La enseñanza

14 de Mayo de 2024

J. S Zolliker
J. S Zolliker

La enseñanza

Monje-meditando

Este es un viejo cuento con moraleja que reescribo según lo recuerdo y que espero les sea útil.

En un antiguo paraje oriental existía un monasterio habitado por una estricta orden ortodoxa. Dentro de sus tradiciones minuciosas, los monjes únicamente salían de su amurallado refugio una vez al año, peregrinando hasta el monte para adorar a la Virgen Antigua y de regreso a encerrarse de nuevo.

Tales monjes, seguían el mandamiento férreo de no dejarse tentar por la carne humana, para nunca pecar por falta de castidad. Las reglas no escritas pero siempre vistas y seguidas por la orden: jamás mirar a una mujer directamente a los ojos, nunca hablarles, impensable siquiera rozar sus ropas; ¡infierno para quien las tocase!

Así pues, venían todos de vuelta de su anual salida, orando en voz baja, caminando en fila, con la mirada hacia el suelo y el capuchón montado, pero la dificultad del paraje provocó que se retrasara uno de los maestros con su aprendiz, quienes quedaron algo rezagados del grupo que marchaba al enclaustro del año nuevo.

Por lo anterior, estos dos últimos llegaron tarde al cruce de un río que hicieron los demás en algunas barcazas, viéndose obligados a levantarse los largos ropones para atravesar a pie y a contracorriente.

De pronto, cuando comenzaban a adentrarse en el agua, lograron escuchar que alguien se les acercaba corriendo.

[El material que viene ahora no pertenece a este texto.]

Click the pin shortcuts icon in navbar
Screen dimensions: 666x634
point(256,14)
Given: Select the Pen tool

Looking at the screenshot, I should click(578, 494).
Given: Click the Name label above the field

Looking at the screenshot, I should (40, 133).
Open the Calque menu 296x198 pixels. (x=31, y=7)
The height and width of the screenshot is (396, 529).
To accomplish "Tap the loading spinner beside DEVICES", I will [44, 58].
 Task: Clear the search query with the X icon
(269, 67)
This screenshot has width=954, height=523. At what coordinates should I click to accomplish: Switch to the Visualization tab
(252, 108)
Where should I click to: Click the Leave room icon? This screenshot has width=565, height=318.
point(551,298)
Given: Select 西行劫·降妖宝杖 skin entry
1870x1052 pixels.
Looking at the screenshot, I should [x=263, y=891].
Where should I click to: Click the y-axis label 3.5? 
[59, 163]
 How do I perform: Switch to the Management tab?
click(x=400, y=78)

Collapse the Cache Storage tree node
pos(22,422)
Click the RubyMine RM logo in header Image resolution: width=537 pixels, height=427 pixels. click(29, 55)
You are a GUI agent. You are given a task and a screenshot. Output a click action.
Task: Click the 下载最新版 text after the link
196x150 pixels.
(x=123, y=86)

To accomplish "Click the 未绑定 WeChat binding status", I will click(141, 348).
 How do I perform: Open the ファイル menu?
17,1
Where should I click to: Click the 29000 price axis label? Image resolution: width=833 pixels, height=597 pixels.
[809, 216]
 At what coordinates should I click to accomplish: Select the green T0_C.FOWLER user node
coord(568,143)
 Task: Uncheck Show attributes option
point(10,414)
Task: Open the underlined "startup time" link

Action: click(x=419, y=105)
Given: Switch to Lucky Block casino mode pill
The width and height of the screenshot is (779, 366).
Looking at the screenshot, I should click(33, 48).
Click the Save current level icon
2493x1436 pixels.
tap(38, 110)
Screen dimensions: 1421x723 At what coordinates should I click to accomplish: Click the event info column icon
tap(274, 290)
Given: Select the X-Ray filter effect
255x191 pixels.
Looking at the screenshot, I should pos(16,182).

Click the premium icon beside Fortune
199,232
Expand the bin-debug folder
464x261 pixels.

Se trataba de una hermosa mujer que estaba llorando y que provocó que ambos en reflejo, clavaran la mirada al suelo.

— ¡Ayúdenme por favor! —suplicó ella— Es demasiado tarde y no me fue permitido abordar ninguna barcaza. Necesito llegar a la otra orilla pues me han avisado que mi anciana madre está en su lecho de muerte y me temo que si no llego hoy en la noche a su lado… —guardó silencio y luego agregó—. ¡No sé ni nadar y temo que me lleve la corriente! ¡Por favor! ¡Por favor!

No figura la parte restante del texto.